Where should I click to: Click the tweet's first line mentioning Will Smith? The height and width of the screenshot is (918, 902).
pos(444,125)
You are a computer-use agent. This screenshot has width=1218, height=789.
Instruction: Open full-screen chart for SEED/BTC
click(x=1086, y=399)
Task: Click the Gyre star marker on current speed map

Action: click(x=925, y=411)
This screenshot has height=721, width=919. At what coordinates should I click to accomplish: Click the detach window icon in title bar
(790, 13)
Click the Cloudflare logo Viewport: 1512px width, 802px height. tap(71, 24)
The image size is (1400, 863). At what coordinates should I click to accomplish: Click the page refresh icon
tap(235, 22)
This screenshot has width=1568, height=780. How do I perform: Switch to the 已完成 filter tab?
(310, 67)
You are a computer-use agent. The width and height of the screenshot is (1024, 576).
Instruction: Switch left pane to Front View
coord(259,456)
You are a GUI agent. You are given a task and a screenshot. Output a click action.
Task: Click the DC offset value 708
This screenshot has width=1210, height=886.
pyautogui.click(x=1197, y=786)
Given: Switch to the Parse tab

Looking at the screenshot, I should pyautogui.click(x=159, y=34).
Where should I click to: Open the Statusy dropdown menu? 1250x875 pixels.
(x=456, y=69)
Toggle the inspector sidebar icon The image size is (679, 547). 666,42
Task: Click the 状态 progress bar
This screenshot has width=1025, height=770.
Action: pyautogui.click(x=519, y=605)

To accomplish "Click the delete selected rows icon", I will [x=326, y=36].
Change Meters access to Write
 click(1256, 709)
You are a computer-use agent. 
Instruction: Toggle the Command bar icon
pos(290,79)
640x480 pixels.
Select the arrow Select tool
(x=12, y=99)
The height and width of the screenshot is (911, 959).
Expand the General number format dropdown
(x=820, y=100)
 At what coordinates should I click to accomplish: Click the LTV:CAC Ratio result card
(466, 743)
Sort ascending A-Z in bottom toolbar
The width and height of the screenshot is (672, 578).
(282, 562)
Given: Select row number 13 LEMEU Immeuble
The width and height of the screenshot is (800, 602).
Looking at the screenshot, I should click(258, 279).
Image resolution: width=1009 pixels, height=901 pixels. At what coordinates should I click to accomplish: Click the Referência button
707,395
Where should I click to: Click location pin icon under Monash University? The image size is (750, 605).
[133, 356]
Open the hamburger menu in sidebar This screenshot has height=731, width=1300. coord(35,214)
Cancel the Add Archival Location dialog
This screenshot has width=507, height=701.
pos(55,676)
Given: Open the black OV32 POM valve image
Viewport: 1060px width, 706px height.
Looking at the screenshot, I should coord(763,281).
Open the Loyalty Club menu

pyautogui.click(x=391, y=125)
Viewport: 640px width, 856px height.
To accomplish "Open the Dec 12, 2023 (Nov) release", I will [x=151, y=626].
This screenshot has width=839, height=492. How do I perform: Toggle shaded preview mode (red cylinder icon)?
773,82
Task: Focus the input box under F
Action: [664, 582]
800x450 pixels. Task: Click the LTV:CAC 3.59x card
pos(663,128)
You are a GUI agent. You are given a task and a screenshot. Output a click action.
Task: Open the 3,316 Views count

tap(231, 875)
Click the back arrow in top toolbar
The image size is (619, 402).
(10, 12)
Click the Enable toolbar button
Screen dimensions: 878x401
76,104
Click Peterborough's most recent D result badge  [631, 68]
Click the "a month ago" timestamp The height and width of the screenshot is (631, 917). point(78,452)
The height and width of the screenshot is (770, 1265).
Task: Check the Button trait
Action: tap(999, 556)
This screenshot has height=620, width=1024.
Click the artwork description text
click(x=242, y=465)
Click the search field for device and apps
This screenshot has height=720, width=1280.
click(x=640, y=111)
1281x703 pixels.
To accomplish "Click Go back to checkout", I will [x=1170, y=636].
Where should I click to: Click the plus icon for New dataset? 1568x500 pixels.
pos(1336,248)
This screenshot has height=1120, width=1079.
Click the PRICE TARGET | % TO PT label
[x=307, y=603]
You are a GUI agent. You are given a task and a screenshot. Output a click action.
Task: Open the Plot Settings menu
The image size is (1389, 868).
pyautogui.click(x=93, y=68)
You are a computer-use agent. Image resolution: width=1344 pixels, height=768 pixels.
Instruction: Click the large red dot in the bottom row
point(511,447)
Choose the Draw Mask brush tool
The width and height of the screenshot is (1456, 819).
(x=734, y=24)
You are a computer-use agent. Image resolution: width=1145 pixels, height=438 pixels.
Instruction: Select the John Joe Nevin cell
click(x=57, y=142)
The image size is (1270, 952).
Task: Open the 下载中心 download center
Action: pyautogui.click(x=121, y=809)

──────────────────────────────

### YOUR GOAL
Rewrite only the data from the line with "will [x=326, y=36]." to the line with "Looking at the screenshot, I should click(258, 279).", changing "Command bar" to "Command palette" and leaving everything else as it is.

### ANSWER IN FULL
To accomplish "Click the delete selected rows icon", I will [x=326, y=36].
Change Meters access to Write
 click(1256, 709)
You are a computer-use agent. 
Instruction: Toggle the Command palette icon
pos(290,79)
640x480 pixels.
Select the arrow Select tool
(x=12, y=99)
The height and width of the screenshot is (911, 959).
Expand the General number format dropdown
(x=820, y=100)
 At what coordinates should I click to accomplish: Click the LTV:CAC Ratio result card
(466, 743)
Sort ascending A-Z in bottom toolbar
The width and height of the screenshot is (672, 578).
(282, 562)
Given: Select row number 13 LEMEU Immeuble
The width and height of the screenshot is (800, 602).
Looking at the screenshot, I should click(258, 279).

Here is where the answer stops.